Public Key-Authentifizierung bedeutet keine Passwort-Eingabe vor Invoke-Command oder Enter-PSSession mit SSH und ist natürlich ideal.

Klingt für einen reinen Windows-Admins eventuell etwas kompliziert, ist aber sehr einfach.

Da die Schrittfolge an so vielen Stellen im Internet und auch in der offiziellen Micorsoft-Dokumentation beschrieben ist, beschränke ich mich nur auf Stichworte.
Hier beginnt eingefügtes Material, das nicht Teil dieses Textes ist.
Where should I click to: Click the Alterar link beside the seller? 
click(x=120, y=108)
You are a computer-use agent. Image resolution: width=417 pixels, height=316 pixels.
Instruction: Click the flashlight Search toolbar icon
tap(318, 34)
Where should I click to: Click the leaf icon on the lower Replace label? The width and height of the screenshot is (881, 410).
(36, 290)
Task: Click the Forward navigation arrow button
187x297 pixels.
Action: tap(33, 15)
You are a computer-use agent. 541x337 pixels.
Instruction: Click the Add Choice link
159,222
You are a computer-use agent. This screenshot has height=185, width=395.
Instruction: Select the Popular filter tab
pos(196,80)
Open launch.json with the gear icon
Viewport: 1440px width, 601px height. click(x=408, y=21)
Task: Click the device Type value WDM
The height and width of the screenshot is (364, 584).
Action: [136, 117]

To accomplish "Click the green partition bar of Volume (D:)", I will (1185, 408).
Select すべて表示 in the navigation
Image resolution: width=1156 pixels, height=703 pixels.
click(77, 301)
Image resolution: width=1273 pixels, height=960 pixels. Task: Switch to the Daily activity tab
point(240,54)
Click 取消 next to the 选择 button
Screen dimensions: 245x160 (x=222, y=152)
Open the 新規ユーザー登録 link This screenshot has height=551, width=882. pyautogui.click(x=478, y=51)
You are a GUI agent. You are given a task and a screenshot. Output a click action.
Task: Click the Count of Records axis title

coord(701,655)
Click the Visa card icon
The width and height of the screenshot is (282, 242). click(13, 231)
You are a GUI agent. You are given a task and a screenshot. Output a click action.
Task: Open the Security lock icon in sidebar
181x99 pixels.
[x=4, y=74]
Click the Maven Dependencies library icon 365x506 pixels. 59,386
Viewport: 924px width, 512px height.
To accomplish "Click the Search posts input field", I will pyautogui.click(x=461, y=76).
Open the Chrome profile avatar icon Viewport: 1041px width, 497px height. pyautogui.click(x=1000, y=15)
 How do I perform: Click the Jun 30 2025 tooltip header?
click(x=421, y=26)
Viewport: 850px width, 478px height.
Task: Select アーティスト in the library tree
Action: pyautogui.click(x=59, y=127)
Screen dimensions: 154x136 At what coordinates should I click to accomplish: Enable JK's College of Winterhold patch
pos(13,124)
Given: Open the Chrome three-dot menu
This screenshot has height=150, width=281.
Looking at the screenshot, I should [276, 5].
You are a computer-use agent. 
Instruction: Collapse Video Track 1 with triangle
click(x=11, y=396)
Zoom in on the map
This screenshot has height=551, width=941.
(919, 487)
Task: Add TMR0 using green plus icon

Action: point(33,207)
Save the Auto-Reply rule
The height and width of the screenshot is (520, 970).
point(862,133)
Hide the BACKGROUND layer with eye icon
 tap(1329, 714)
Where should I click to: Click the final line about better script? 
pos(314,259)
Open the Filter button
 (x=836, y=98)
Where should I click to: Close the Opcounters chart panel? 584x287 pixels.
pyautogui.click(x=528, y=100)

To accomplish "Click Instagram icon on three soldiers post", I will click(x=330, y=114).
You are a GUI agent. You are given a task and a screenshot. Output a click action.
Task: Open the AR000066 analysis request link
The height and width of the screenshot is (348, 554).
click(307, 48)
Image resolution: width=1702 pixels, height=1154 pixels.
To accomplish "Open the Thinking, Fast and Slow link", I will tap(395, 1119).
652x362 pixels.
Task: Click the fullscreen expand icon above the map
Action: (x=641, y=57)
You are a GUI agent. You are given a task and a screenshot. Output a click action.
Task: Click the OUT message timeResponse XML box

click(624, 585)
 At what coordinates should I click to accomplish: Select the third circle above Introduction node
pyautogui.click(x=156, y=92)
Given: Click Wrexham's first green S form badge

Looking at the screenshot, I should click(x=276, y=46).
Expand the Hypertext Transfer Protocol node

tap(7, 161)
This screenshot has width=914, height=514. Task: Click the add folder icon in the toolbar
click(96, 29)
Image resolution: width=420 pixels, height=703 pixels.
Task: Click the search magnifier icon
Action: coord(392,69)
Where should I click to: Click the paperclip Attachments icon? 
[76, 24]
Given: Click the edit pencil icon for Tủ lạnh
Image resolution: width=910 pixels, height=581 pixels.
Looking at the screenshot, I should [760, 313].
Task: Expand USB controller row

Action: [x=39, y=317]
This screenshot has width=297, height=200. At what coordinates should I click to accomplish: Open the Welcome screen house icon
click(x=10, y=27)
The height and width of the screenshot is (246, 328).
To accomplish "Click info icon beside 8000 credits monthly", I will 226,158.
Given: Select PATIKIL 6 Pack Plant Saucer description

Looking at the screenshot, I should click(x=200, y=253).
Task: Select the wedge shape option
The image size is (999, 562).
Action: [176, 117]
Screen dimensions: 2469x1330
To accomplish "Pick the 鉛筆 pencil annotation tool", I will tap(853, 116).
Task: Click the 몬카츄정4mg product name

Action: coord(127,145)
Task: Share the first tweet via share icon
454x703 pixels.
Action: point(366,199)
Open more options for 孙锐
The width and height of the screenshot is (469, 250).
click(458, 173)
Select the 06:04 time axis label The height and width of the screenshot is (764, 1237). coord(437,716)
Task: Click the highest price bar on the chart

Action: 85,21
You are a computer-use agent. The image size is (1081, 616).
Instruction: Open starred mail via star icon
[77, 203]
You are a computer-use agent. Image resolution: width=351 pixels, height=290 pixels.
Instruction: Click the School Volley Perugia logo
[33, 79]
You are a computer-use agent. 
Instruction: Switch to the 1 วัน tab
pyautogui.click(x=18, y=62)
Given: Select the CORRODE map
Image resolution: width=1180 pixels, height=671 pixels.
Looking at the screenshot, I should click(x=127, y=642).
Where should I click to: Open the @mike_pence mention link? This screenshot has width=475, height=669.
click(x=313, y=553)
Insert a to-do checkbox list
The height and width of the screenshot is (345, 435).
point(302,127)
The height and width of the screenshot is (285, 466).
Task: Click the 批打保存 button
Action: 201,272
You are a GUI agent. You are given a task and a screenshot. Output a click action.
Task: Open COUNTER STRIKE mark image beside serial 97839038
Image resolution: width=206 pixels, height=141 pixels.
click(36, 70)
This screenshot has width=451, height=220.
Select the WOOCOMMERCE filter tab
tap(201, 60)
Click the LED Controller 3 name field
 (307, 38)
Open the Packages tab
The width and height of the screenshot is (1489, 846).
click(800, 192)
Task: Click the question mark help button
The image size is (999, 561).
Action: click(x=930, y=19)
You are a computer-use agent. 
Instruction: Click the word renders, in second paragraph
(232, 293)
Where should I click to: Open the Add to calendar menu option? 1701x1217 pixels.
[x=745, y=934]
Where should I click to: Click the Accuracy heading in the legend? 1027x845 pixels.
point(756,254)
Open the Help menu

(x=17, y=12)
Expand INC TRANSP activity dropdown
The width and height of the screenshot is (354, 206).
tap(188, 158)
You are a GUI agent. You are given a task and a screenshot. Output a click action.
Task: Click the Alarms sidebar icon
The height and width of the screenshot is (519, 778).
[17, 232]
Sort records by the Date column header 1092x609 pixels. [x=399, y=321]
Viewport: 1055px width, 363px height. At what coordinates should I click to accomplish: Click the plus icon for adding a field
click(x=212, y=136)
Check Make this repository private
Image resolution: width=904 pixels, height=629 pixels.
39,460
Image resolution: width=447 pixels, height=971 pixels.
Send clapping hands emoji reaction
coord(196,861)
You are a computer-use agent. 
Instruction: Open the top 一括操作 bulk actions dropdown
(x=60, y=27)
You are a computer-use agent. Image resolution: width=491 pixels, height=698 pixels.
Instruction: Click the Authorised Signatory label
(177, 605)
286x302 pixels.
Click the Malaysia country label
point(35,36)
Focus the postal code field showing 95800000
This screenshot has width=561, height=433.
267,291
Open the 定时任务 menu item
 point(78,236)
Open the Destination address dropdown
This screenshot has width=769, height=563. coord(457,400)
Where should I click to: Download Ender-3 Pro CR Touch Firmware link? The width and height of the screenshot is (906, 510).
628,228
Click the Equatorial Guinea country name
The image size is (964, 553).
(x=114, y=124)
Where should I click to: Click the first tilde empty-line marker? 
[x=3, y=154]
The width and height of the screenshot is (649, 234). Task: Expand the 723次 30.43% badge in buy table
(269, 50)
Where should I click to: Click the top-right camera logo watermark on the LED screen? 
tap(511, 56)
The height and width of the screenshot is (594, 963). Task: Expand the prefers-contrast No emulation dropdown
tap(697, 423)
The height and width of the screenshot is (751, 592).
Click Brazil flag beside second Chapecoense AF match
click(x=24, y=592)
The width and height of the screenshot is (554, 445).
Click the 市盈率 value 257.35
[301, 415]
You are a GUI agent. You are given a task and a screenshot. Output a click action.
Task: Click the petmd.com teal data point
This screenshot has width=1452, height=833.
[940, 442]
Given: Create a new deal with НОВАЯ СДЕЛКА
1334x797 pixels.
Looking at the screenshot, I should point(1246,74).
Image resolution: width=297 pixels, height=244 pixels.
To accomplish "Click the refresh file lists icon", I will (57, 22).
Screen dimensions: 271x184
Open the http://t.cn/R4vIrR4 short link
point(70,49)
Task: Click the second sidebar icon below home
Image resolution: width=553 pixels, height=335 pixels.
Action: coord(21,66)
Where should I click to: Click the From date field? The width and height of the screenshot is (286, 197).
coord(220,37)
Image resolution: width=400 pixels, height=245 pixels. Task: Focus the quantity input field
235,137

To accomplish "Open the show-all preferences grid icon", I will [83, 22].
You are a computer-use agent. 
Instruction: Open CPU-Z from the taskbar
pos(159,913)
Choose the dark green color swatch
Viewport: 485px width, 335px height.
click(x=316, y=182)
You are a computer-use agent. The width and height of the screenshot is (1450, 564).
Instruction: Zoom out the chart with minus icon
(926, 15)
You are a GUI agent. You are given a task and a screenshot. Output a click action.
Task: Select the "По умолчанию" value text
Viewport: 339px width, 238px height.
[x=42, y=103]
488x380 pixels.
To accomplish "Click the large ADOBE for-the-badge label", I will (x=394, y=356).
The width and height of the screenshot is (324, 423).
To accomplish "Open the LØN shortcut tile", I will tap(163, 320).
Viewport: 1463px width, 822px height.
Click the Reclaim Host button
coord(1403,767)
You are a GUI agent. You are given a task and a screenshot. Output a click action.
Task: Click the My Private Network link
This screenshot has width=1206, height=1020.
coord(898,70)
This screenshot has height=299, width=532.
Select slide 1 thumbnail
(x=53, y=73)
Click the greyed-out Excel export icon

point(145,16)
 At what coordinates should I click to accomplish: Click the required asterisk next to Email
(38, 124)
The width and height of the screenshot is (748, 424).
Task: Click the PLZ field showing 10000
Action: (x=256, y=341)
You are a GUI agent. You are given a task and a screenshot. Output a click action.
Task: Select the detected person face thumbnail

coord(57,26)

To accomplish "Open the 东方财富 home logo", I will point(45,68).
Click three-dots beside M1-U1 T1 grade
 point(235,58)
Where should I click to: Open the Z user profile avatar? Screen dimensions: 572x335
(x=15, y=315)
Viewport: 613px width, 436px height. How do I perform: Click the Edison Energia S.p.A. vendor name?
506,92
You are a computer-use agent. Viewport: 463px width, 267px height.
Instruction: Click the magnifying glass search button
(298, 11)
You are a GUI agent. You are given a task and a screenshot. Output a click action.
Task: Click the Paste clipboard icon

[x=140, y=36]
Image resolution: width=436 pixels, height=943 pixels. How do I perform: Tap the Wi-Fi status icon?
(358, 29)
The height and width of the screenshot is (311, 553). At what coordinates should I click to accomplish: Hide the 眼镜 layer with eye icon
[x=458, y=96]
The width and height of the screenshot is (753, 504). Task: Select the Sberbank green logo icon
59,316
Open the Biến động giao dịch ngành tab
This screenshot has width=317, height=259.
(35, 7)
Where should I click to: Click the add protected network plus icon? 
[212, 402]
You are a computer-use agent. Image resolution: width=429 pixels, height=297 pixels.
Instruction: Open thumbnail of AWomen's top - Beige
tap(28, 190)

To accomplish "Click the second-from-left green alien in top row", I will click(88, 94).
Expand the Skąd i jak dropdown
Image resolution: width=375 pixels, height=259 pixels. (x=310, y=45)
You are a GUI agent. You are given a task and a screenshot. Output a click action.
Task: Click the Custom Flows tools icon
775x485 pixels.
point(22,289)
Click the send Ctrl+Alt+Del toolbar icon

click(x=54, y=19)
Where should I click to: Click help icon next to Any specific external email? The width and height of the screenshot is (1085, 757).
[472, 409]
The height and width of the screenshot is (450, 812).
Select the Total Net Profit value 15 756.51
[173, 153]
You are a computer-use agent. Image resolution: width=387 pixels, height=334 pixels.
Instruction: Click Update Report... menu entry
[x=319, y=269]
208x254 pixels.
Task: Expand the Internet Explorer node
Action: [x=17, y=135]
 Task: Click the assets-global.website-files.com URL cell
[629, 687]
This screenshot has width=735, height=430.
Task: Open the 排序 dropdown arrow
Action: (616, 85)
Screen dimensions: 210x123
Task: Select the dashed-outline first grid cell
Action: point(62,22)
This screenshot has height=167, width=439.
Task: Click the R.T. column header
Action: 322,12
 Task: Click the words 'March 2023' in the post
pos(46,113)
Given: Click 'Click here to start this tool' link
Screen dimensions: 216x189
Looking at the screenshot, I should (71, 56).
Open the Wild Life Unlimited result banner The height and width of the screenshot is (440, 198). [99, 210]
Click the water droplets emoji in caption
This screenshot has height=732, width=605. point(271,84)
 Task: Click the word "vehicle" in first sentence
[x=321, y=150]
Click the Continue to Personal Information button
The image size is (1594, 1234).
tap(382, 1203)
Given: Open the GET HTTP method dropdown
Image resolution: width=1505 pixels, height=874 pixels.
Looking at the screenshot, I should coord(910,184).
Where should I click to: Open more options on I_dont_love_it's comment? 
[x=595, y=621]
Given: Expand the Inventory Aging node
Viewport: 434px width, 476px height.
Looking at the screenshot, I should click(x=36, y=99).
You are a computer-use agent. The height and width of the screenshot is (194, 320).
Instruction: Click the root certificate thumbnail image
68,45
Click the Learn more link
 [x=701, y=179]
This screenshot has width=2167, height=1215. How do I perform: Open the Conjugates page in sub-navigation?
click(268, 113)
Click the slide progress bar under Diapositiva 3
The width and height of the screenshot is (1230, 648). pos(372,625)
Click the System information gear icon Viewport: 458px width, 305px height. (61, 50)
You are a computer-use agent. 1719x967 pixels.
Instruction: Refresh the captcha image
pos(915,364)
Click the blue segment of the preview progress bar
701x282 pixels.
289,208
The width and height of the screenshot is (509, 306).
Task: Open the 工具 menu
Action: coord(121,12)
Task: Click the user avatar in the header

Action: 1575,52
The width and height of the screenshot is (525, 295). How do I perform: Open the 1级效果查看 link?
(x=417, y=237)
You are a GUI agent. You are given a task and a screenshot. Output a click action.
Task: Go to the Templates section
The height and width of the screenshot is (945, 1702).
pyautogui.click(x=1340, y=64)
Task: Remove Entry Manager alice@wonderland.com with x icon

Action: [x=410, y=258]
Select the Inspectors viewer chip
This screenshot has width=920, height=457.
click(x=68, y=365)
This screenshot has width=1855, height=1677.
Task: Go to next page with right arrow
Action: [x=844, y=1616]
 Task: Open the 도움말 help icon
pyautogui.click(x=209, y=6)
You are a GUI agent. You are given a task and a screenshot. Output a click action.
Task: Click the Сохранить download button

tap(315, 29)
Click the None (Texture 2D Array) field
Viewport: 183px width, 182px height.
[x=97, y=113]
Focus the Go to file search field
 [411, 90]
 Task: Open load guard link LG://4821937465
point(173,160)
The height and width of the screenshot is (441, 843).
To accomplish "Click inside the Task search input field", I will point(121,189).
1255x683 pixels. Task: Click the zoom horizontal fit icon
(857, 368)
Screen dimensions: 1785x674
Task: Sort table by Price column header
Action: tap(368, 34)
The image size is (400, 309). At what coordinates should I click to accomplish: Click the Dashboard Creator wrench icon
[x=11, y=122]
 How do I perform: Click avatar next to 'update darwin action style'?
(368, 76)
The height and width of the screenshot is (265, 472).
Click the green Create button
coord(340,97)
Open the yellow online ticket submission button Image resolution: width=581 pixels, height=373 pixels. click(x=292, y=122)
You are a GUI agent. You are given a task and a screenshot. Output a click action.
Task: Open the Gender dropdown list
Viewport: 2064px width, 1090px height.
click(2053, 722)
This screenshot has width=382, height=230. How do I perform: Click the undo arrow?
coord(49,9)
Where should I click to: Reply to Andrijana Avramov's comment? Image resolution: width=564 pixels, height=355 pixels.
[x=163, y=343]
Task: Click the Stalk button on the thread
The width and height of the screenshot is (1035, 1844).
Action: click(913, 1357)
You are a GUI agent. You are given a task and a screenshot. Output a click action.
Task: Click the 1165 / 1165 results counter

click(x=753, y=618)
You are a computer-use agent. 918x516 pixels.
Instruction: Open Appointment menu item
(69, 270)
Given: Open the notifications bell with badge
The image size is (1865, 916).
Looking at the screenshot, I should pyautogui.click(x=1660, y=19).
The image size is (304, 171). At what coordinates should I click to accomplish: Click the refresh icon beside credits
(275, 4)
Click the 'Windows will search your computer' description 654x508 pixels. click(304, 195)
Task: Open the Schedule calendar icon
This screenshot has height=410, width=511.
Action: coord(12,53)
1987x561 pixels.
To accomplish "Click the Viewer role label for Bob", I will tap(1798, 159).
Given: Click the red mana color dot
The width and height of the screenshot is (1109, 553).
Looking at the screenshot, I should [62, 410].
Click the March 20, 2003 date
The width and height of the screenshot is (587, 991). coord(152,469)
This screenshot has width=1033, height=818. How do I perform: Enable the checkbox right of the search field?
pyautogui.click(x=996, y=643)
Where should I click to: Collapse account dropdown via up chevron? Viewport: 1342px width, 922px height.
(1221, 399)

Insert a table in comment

Im Folgenden soll gezeigt werden, wie PowerShell-Remoting per SSH zwischen einem Windows- und einem Linux-Computer (mit Ubuntu 18.04) ohne Passworteingabe möglich ist.

Voraussetzung ist, dass unter Windows OpenSSH installiert wurde, auf dem Linux-Computer muss SSH eventuell auch nachinstalliert werden.

Schritt 1: Im ersten Schritt wird per ssh-genkey ein Paar aus privaten und öffentlichem Schlüssel erzeugt. ssh-genkey kann direkt aufgerufen werden, wenn Open SSH installiert wurde.

Das Ergebnis sind zwei Dateien: id_rsa mit dem privaten Schlüssel und id_rsa.pub mit dem öffentlichen Schlüssel.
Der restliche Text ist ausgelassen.